The real gift, from the second DVD, is The Austin Bootleg Series and it includes gigs from 1991, 1992, and two from 1993. This is Hicks while he shone brightest, just before cancer overtook him in early-1994. This material was recorded at and around the same time he was doing the material collected on CDs like Arizona Bay, Rant in E-Minor and the DVDs Relentless and Revelations. There is less politics (though there is plenty to savor: commenting on the shameless spectacle of well-remunerated politicians admonishing the citizens to tighten their belts —sound familiar?— Hicks volunteers to tighten his belt—around their necks) and more sociology, and it is clear he has spent time tweaking—and perfecting—his carefully cultivated sad clown/angry guy misanthropy. Segueing from a scorched-earth bit about abortion and pro-lifers, Hicks teases the parents in the crowd and reminds them that their kids are not “special”: “I’ve wiped entire civilizations off my chest with a grey gym sock—that’s special.”

His riff on “company man” Jay Leno will make you cringe and then laugh, loudly. He dismisses fellow comedian Carrot Top by describing him as the alternative for people who didn’t “get” Gallagher. And then there is the stuff that is at a whole other level, like the famous “Positive LSD story” (“Today, a young man on acid realized that all matter is merely energy condensed to a slow vibration, that we are all one consciousness experiencing itself subjectively. There’s no such thing as death, life is only a dream and we’re the imagination of ourselves…here’s Tom with the weather!”) Suffice it to say, the outlaw comic is firing on all cylinders, and this is exactly the soul medicine we count on from Hicks.

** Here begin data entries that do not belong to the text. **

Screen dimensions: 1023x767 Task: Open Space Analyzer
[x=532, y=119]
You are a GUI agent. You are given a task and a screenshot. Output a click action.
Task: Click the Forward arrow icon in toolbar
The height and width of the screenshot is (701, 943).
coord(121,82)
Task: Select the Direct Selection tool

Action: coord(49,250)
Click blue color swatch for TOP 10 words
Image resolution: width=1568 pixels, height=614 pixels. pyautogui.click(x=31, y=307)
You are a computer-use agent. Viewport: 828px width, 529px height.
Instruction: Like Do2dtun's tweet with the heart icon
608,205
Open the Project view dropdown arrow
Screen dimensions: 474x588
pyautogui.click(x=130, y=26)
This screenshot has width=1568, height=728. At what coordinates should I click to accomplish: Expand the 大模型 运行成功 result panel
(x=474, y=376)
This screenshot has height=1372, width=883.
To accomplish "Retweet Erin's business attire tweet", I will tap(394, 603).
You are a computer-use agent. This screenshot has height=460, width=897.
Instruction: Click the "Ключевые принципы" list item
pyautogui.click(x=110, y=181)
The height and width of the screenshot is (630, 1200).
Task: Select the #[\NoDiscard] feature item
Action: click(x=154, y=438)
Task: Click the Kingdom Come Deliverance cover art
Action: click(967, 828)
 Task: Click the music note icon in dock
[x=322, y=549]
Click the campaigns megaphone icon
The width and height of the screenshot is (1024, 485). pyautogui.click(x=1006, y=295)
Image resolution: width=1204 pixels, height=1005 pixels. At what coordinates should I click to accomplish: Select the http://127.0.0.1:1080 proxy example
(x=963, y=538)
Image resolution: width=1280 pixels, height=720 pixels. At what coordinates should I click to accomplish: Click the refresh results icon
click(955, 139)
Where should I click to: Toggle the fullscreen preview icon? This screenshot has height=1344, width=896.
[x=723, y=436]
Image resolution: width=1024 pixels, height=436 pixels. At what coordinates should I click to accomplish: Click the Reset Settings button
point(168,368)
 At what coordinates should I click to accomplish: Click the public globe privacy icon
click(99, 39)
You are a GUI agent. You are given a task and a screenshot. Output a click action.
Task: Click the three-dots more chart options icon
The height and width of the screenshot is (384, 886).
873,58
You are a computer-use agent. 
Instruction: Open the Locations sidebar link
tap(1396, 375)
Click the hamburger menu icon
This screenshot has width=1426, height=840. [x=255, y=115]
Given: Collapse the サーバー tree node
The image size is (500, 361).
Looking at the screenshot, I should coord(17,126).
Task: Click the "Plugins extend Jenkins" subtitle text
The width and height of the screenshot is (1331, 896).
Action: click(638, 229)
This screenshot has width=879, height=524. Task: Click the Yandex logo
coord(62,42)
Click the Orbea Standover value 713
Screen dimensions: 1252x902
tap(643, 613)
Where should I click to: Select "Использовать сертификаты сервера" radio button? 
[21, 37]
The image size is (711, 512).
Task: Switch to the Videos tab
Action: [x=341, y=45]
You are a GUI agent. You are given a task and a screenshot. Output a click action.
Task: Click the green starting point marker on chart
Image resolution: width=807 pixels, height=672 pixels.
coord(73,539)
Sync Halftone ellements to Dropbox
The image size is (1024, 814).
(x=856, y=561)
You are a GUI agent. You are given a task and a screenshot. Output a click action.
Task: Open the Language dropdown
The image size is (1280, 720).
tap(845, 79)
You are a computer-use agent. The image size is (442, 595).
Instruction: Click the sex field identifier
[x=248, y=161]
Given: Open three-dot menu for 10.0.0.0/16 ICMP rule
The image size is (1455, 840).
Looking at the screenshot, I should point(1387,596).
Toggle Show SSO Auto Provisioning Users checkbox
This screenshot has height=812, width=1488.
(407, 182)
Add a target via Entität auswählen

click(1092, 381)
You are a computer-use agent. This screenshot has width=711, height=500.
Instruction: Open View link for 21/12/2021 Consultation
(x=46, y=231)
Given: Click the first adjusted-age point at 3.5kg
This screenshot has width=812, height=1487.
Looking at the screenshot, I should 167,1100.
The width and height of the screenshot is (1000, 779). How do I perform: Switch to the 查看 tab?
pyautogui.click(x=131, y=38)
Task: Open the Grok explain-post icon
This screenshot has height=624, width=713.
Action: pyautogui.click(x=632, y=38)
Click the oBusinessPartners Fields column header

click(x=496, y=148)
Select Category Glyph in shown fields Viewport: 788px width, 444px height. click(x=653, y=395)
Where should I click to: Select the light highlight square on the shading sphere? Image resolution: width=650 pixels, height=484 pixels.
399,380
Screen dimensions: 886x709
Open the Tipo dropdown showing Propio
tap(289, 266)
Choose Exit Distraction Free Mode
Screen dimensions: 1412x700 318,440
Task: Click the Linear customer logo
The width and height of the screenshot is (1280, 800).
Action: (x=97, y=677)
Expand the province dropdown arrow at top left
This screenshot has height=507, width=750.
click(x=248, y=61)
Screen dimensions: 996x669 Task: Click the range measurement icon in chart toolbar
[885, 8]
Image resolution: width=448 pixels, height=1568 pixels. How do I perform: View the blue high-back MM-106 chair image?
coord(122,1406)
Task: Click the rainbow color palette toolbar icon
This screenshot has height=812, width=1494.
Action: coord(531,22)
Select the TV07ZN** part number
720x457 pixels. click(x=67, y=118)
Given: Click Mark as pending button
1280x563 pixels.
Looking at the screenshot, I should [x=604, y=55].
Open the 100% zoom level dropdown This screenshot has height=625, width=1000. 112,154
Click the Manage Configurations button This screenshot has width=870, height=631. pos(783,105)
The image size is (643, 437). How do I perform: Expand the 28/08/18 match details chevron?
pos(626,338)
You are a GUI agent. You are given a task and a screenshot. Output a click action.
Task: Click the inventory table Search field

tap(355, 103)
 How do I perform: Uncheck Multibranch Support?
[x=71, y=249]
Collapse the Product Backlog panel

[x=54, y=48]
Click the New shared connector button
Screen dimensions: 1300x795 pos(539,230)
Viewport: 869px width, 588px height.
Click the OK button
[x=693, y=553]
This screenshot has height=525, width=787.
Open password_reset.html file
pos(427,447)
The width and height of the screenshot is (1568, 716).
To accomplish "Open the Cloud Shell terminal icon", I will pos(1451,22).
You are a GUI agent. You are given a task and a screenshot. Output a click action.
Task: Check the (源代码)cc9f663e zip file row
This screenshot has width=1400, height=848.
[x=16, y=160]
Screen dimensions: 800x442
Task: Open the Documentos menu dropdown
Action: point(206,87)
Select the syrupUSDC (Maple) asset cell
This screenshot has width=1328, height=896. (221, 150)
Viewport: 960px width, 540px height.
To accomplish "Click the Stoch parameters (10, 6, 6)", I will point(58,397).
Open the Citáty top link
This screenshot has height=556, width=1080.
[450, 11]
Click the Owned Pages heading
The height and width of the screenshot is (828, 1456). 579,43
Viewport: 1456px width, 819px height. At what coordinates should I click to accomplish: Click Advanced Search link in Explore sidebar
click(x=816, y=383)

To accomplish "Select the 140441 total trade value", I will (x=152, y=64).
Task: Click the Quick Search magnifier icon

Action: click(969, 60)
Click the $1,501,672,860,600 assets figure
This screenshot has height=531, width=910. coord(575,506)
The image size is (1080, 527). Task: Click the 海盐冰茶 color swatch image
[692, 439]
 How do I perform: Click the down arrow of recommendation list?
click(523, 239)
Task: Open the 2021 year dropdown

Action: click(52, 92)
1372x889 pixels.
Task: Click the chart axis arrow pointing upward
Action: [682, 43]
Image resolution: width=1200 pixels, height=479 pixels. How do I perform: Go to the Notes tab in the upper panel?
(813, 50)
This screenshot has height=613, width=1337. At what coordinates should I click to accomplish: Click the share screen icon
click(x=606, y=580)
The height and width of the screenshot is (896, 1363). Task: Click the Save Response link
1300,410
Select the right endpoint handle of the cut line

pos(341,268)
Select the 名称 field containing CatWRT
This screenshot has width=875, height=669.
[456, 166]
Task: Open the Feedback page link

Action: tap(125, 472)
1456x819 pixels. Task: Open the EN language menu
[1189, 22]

So what else is there to say, other than suggesting you make it a priority to own this set? A few final words might be in order. Read the liner notes, watch the interviews, go to the Internet: try to find someone, especially a comedian, who was not impressed with or influenced by Bill Hicks. (Take Denis Leary, please. While the damning and irrefutable evidence of Leary’s wholesale thievery is well documented and old news, seeing vintage Hicks skits again is an often painful reminder of the career Denis built on Bill’s coattails.) Speaking of painful: boy is it enticing to imagine what Hicks would have made of George W. Bush, The Patriot Act, Katrina and Change We Can Believe In. By losing Bill Hicks we lost incalculable opportunities to laugh, learn and “explore inner and outer space together, in peace.”

When we discuss our departed artistic MVPs, too often it involves the clichéd and tragicomic self-induced sabotage by drugs or drink. More distressing, and inexplicable, are the geniuses who are almost cruelly snatched out of their own rarefied air. Hicks, though he had an appetite for destruction for many years, was clean, sober and stalking the world like a lion when Fate intervened. Life is just a ride, he often said at the end of his shows. He knew it and was probably better prepared for it, however short it turned out to be. Perhaps, in the final analysis, it wasn’t so much that he died but became, suddenly, extinct. We certainly won’t ever see anything like him again in this world.